> **WORK TO COMPLETE**
From the material below, return every line that includes "agent".

> **STUDY MATERIAL**
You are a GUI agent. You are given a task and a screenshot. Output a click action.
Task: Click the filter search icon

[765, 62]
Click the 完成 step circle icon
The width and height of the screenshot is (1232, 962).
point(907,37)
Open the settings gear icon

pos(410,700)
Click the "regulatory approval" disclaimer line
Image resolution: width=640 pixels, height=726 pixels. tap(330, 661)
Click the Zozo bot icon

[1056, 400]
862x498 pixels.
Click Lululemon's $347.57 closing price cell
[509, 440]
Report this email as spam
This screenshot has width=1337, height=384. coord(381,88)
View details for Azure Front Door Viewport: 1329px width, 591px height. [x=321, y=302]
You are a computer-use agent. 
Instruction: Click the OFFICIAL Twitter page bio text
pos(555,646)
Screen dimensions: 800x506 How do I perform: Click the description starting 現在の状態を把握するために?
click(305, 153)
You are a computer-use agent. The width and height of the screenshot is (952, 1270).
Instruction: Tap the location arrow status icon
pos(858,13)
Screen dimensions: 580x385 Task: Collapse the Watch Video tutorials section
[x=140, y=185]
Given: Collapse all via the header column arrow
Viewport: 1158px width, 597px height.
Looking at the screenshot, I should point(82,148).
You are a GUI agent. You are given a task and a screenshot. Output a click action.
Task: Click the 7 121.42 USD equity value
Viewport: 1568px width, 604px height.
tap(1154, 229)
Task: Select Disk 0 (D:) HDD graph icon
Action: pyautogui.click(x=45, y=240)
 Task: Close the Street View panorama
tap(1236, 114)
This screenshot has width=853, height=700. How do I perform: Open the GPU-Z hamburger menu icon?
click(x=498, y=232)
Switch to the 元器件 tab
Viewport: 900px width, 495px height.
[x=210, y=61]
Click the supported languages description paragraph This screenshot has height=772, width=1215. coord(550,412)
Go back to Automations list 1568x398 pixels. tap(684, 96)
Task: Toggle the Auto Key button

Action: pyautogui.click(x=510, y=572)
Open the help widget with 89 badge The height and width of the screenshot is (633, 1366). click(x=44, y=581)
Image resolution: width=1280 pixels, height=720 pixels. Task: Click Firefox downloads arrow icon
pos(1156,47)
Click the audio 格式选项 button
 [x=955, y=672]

> **ANSWER SECTION**
You are a GUI agent. You are given a task and a screenshot. Output a click action.
You are a computer-use agent. 
You are a computer-use agent. The width and height of the screenshot is (952, 1270).
You are a GUI agent. You are given a task and a screenshot. Output a click action.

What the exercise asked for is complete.